“Os trabalhadores precisam de garantias governativas de que, de facto, não vão existir despedimentos, de que se mantêm os postos de trabalho”, declarou o dirigente sindical, em conferência de imprensa, realizada na cidade da Horta.

O sindicalista defendeu ainda que “deve ser acautelado que todas as empresas apoiadas pelo Governo e pelo Estado, não possam baixar as condições laborais, nomeadamente, recorrendo a vínculos precários”.

Na opinião de João Decq Mota, a pandemia da Covid-19 veio mostrar, mais uma vez, o quão urgente é “inverter o rumo de desvalorização do trabalho e dos trabalhadores” e que é necessário “romper” com o modelo de baixos salários, de trabalho precário e de “ataque” aos direitos dos trabalhadores.

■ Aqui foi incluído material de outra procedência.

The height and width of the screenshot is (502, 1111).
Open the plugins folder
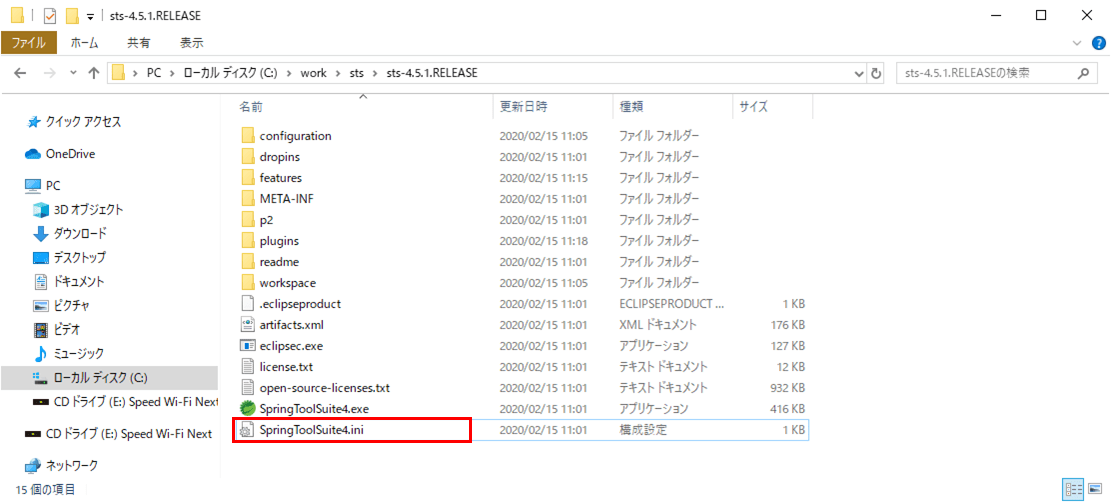click(x=279, y=241)
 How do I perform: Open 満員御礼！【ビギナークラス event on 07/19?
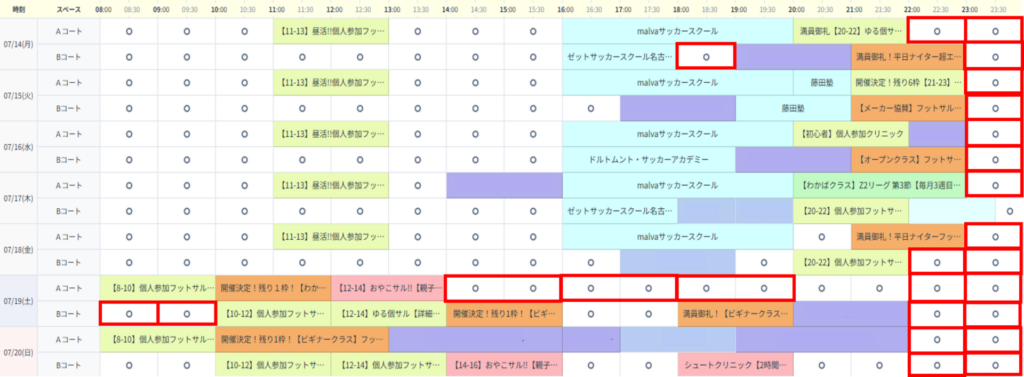click(x=735, y=314)
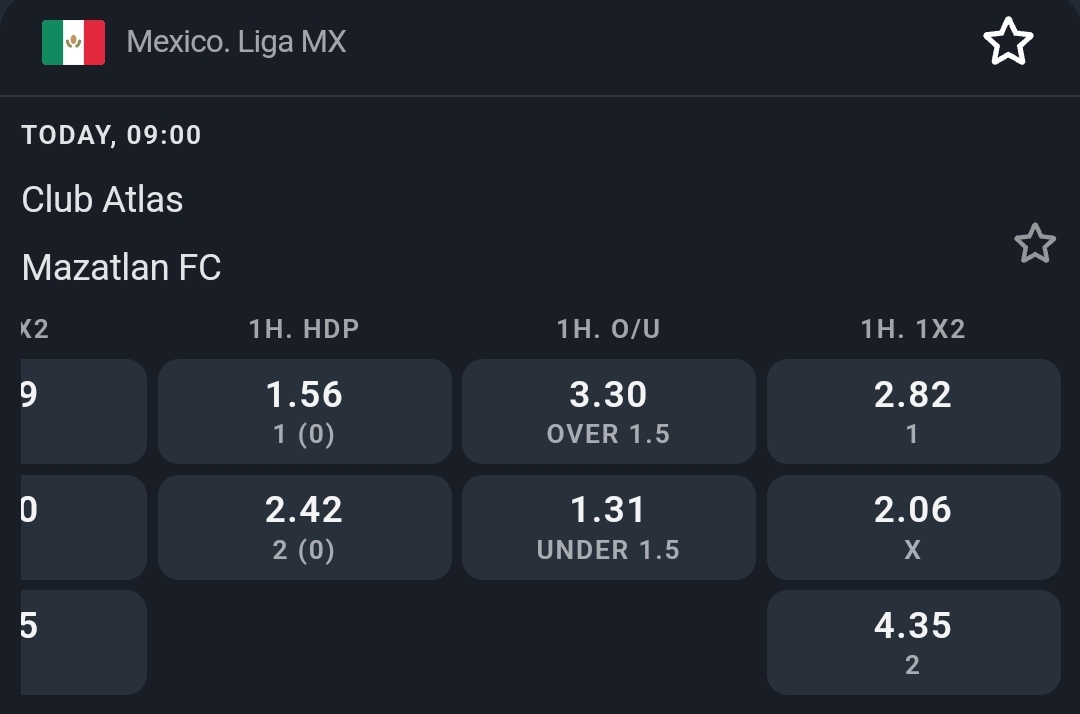Select Under 1.5 at odds 1.31
This screenshot has width=1080, height=714.
[x=608, y=527]
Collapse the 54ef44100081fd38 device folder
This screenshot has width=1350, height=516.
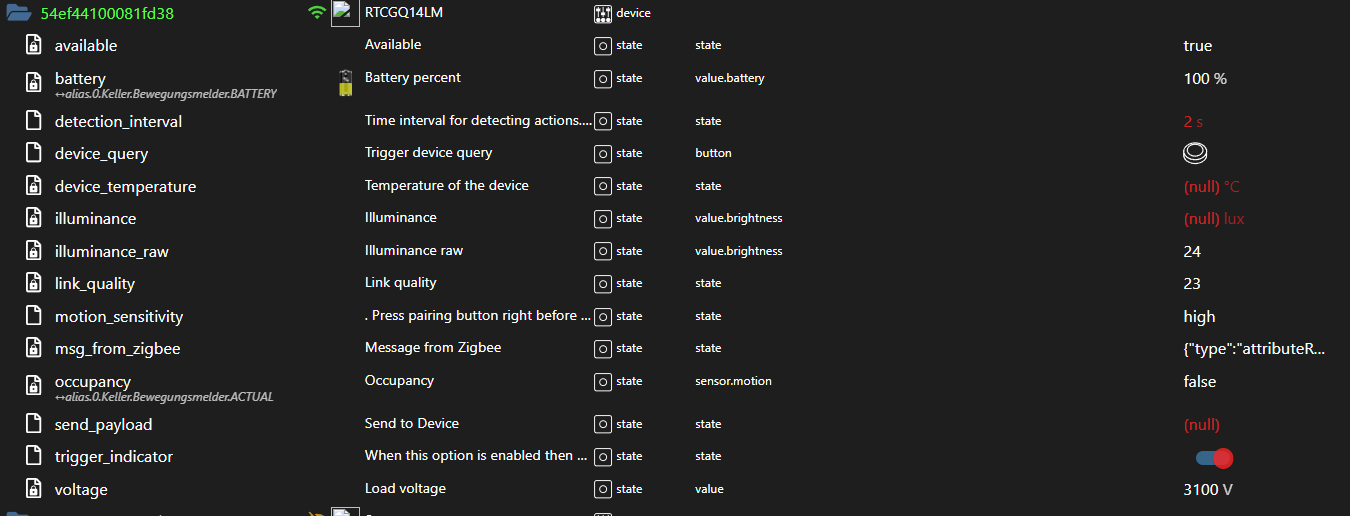(x=19, y=13)
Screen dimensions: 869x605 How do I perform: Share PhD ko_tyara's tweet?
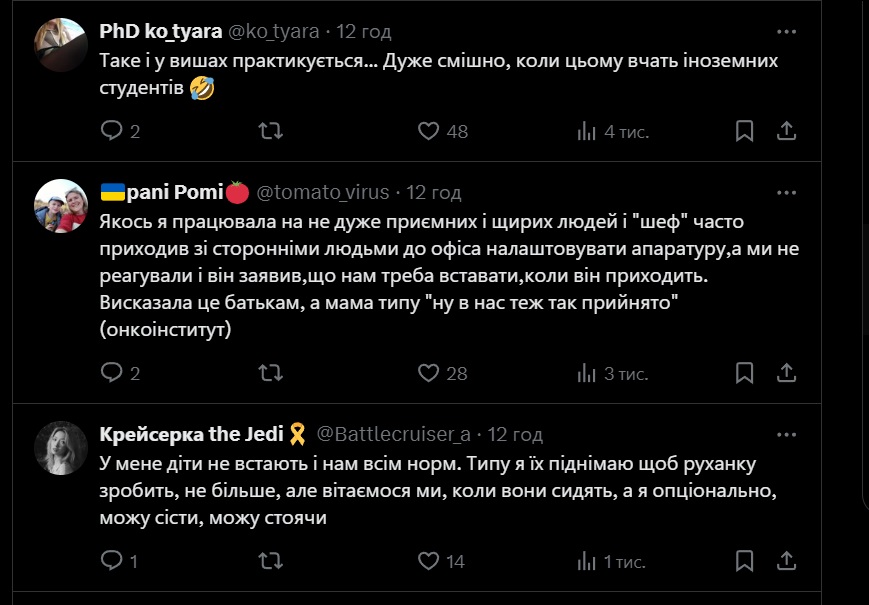[786, 131]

“A CGTP-in defende e irá lutar pela garantia de que os trabalhadores não serão alvo de perdas de rendimento, de que serão disponibilizados equipamentos de proteção individuais a todos os trabalhadores e ainda pela defesa do emprego de todos os trabalhadores, independente do seu vínculo”, garantiu o coordenador sindical.

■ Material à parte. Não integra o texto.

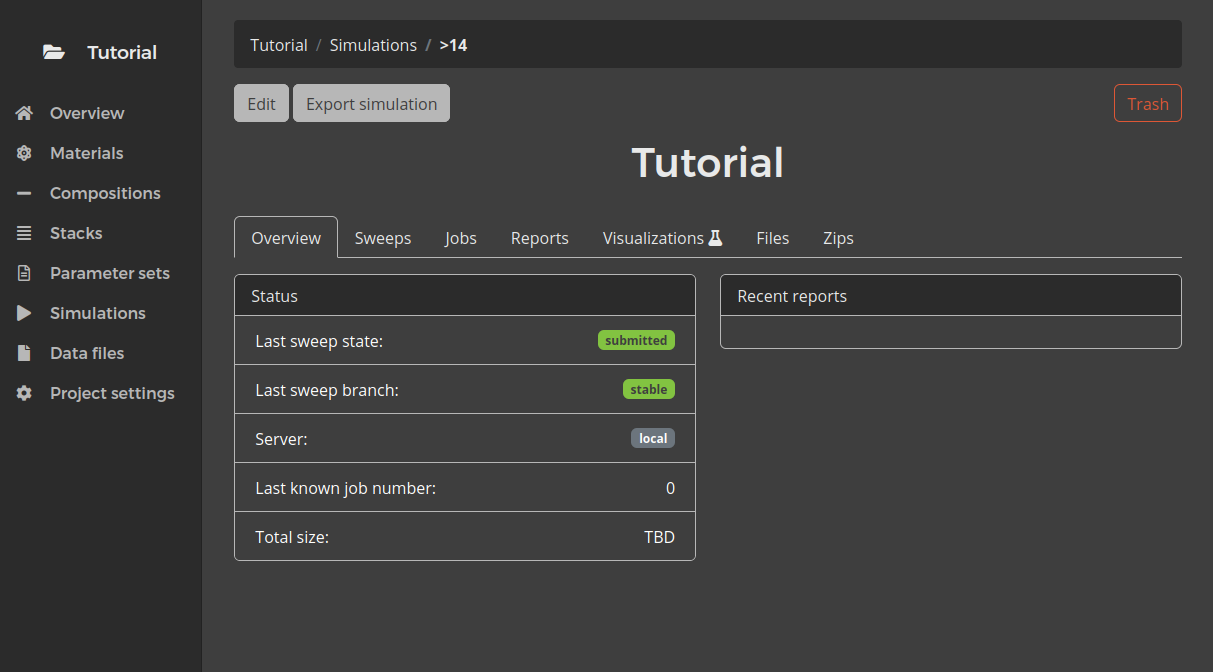1213x672 pixels.
Task: Click the document icon for Parameter sets
Action: coord(25,273)
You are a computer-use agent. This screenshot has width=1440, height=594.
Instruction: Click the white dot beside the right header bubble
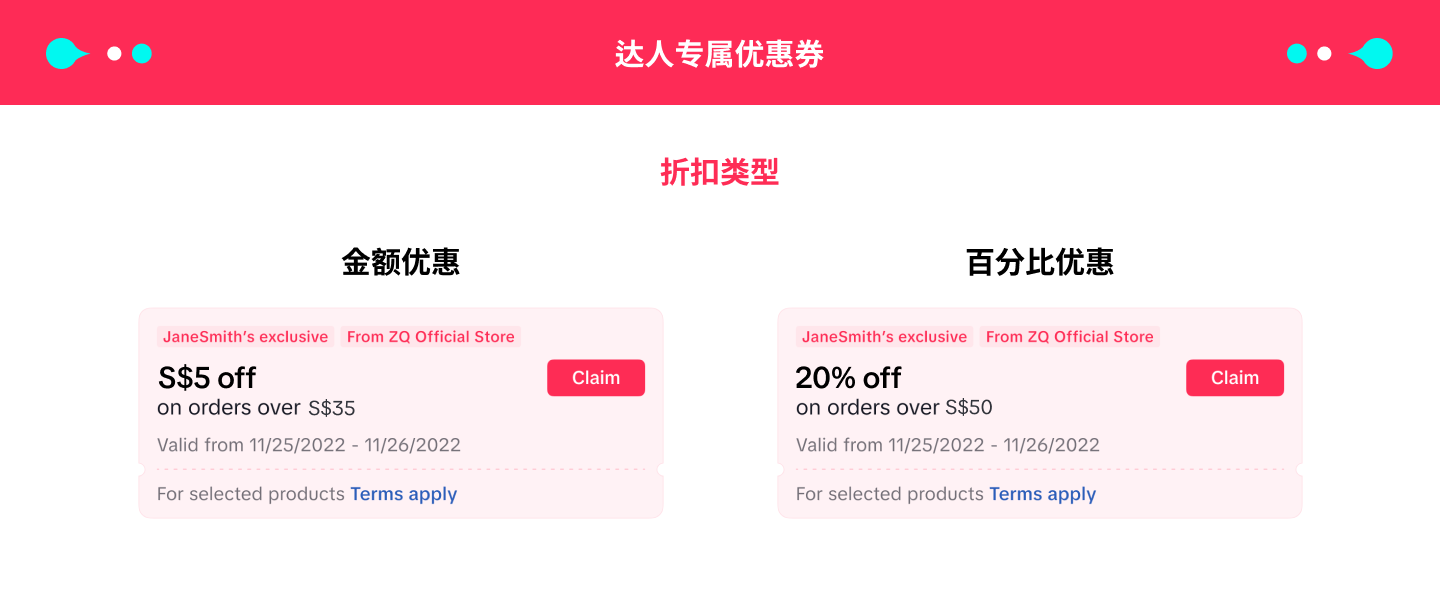click(1324, 53)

De acordo com os dados recolhidos pela CGTP-in Açores, desde o início da pandemia, mais de 10.575 trabalhadores foram para ‘lay-off’ e mais de 900 estiveram em apoio à família, devido ao encerramento dos estabelecimentos de ensino.

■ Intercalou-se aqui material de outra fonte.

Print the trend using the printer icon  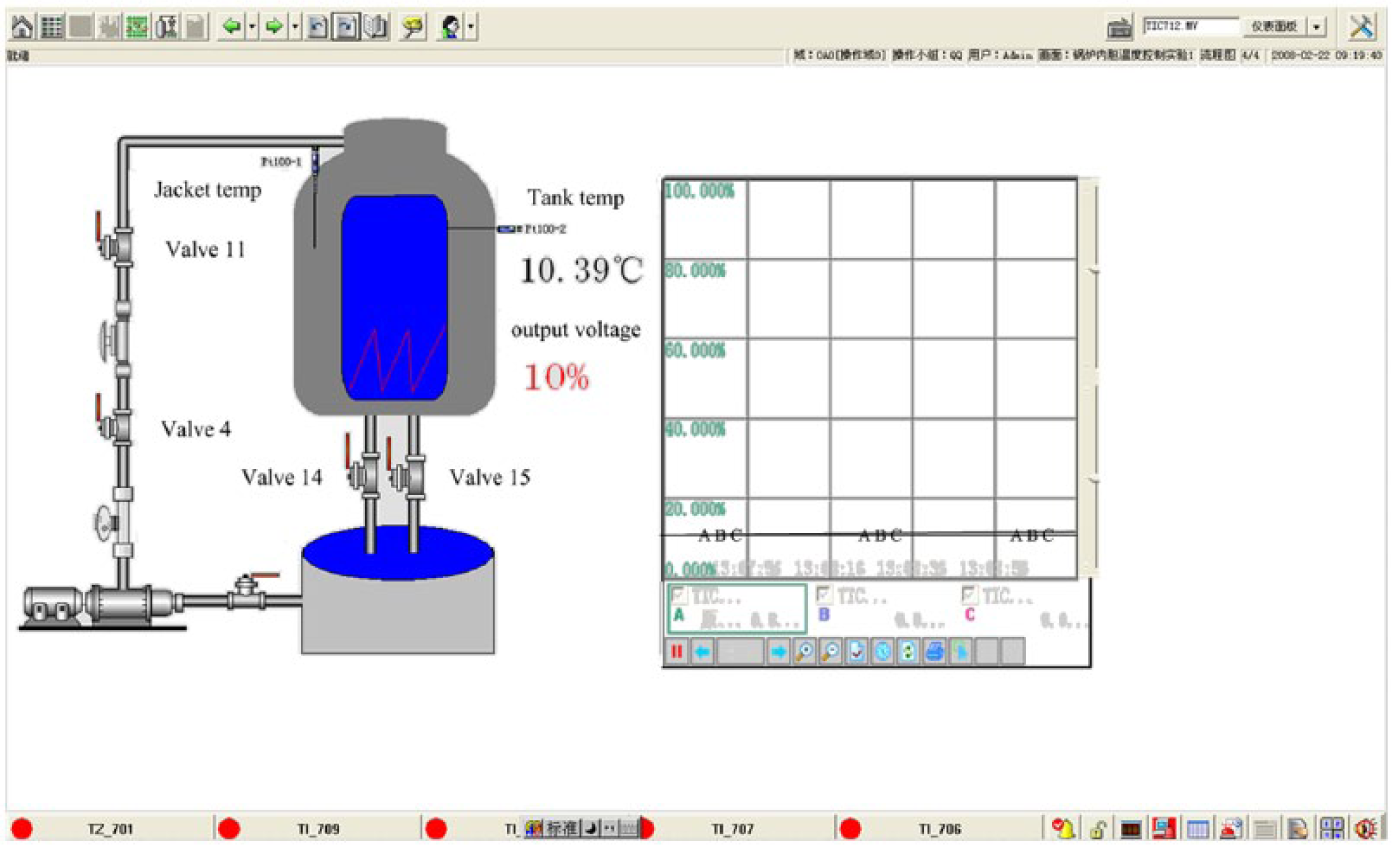pyautogui.click(x=934, y=652)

“Em relação a este novo confinamento, estamos longe de saber os números, mas sabemos que é necessário agir já e responder a esta emergência social”, alertou João Decq Mota, apelando às autoridades regionais para que adotem “medidas sérias e urgentes”, para com “todos os açorianos” que tenham de encerrar os seus negócios devido a estes confinamento.

A CGTP-in anunciou também que vai participar na ação de luta nacional, com o lema “salários, emprego, direitos, confiança, determinação e luta por um Portugal com futuro”, marcada para 25 de fevereiro.